Но это, его история, а я хочу рассказать свою.
По сути, знаете, Ральф ненавидел этот район и всех их… Богатых.
I
РАЛЬФ
Сын нехорошей женщины
Ральф еще раз перечел сообщение. Поморщился. Тяжело вздохнул. Опять Бланкенезе…
Ральф ненавидел этот район. В старинном пригороде Гамбурга жили лишь богачи. Много столетий жили, вдали от таких, как он. Когда Ральф бывал здесь по «делу», ему казалось, будто бы его обокрали. Ряды старинных особняков, окруженных многоакровыми зелеными участками, вызывали в душе изжогу.
Таскаться ночью у замка Штрассенберг, нравилось ему еще меньше.
Развалины родового гнезда, на большом холме, чуть в стороне от самого Бланкенезе, окружали немногим менее древние, но вполне обжитые виллы. Тетя рассказывала, что там живет элита элит, – нынешние Штрассенберги. Высокие, белокурые и надменные, как потомки атлантов. Жили они закрыто, в жены брали только своих кузин, а графский титул наследовал лишь один из них, что делало его главой клана.
Они держались друг друга, делились деньгами, чтили традиции и законы предков, – а то, как менялся мир, как будто не замечали. По всем законам природы, Штрассенберги должны были выродиться еще пятьсот лет назад, оставив на память несколько тощих особей, лишенных всяких признаков подбородка. Но почему-то не выродились.
Ральф много раз наблюдал за ними, пробираясь за деньгами, или сделать закладки. И все никак не мог отказаться от детской мечты, что он – не Гадкий Уть, а Прекрасный Лебедь.
В детстве, – лет в восемь, а может в семь, – Ральф нашел в Википедии интересную новость. Как оказалось, Штрассенберги разводили не только лошадей и собак. Они самих себя разводили! По слухам, – никаких раскопок, конечно, не было, потому что посторонних в Штрассенберг не пускали, – сортиры древнего замка были забиты костьми младенцев. Не раз, и не два, получив от родной жены нечто хилое и нелепое, отец подменял болезного наследника здоровеньким крепышом, прижитым от белобрысой крестьянки, а чистокровного отпрыска, сбрасывал в выгребную яму.
Так, по крайней мере, сплетничали. Штрассенберги это не подтверждали, но и не отрицали. Они веками жили в своем мире, не отрицая и не подтверждая вообще ничего. То был их фамильный секрет выживаемости. Судя по численности клана, рабочий.

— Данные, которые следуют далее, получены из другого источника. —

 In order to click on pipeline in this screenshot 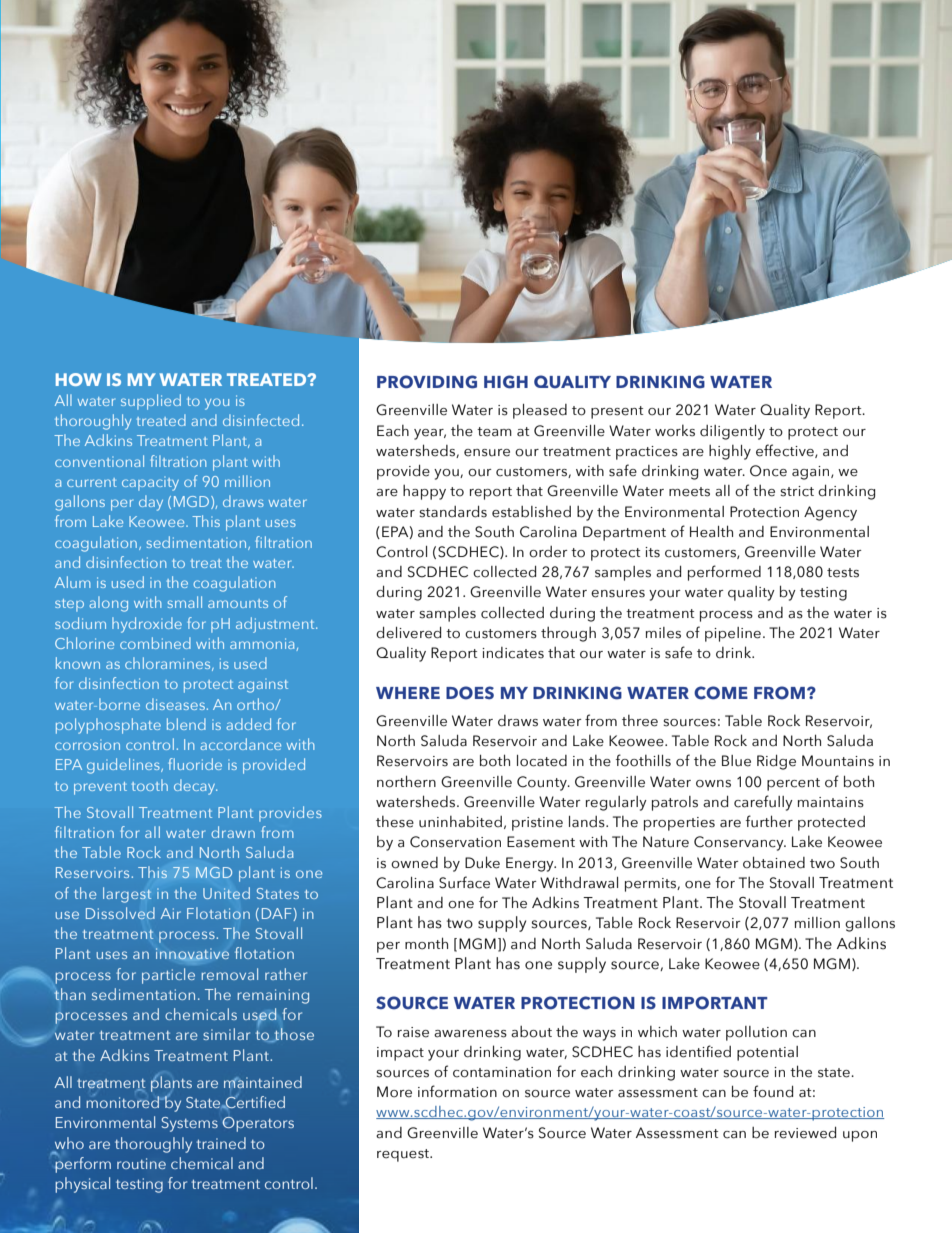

Малышом, наслушавшись от тети с подружками всяких сплетен о нынешнем графе, Ральф тайно вообразил себя потерянным крестьянским ребенком. Он много лет фантазировал, как его найдут и увезут в замок. У него появится пони, красивые костюмчики и… отец. Даже теперь, уже почти взрослым, Ральф это до конца и не изжил. Тоску о своем отце. Не мог принять очевидное: нет у него отца.
Мать Ральфа скончалась сразу после его рождения. Тетя Агата, ее сестра, усыновила новорожденного. Кто был отцом, сестра ей не рассказала.
– Мы не общались, – говорила Агата, когда малыш-Ральф просил рассказать о матери. – Сюзанна была нехорошей женщиной, дорогой. Нет ты, разумеется, ни в чем не виновен!.. Просто не спрашивай меня о сестре. Это все еще слишком больно.
– Естественно, он был проходимцем, – говорила она, когда Ральф-подросток просил чуть больше рассказать о своем отце. – Ну, кто еще мог сделать ребенка подобной женщине?! – и снова смотрела так, будто Ральф был виновен лично.
В Библии говорилось: сын не в ответе за своего отца, но тетушка была куда строже.
– Наверняка, проходимец! – в священном раже, повторяла она и голубые, яркие, не как у Ральфа, глаза, сверкали от возмущения. – Какой-нибудь смазливый, никчемный тип, который ничего не умел, кроме как выражаться романтическими штампами! Он задурил сестре голову, сделал тебя и просто смотался!.. Наверняка, еще и женатый был! Негодяй!
Тетя Агата так горячилась, говоря об его отце, что Ральф не сомневался: они знакомы. И тетя прекрасно знает, кто он, где он, и то, как его найти. Возможно, даже пыталась… От этой мысли, у Ральфа перехватывало дыхание. Мать умерла, – к ней вопросов не было. Но вот отец был жив!.. Жив, но при том не желал с ним знаться!
Лучше уж продолжать купаться в иллюзиях, что его отец – граф. Или, принц. Или, кайзер Вильгельм. Почему – нет?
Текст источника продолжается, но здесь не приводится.